The United States has surpassed Saudi Arabia to become the world’s largest crude oil exporter. According to a May 3 report by Bloomberg, over the past 9 weeks, the U.S. has exported more than 250 million barrels of crude oil from domestic oil wells and storage tanks to overseas markets, becoming an “oil supplier of last resort” to make up for the supply shortfall caused by disruptions to shipping through the Strait of Hormuz. Since the Iran–U.S.–Iran-backed trilateral conflict began in late February, the Hormuz crisis has been described as the “largest-scale supply disruption in the history of the global oil market.”
9 weeks, more than 250 million barrels exported: the Gulf Coast becomes a global oil shipping hub
U.S. domestic crude oil exports have totaled over 250 million barrels over the past 9 weeks—an average of about 4 million barrels per day shipped overseas. Export sources include operating oil well production and strategic reserves (including commercial storage tanks).

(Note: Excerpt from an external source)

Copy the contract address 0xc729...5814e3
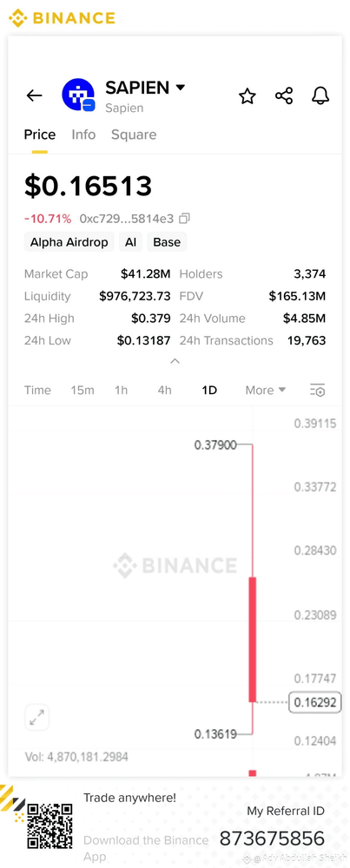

Gulf Coast ports have become a concentration point for oil tankers, with tanker traffic clearly increasing.
The U.S.’s supply flexibility comes from idle production capacity accumulated from the shale revolution and North American pipeline infrastructure—an infrastructure that saw extensive expansion over the past decade and played the role of a “global oil market backup system” during the Hormuz crisis. Even as the Strait of Hormuz is virtually shut down, global energy consumers can still keep basic operations running through the U.S.’s substitute supply.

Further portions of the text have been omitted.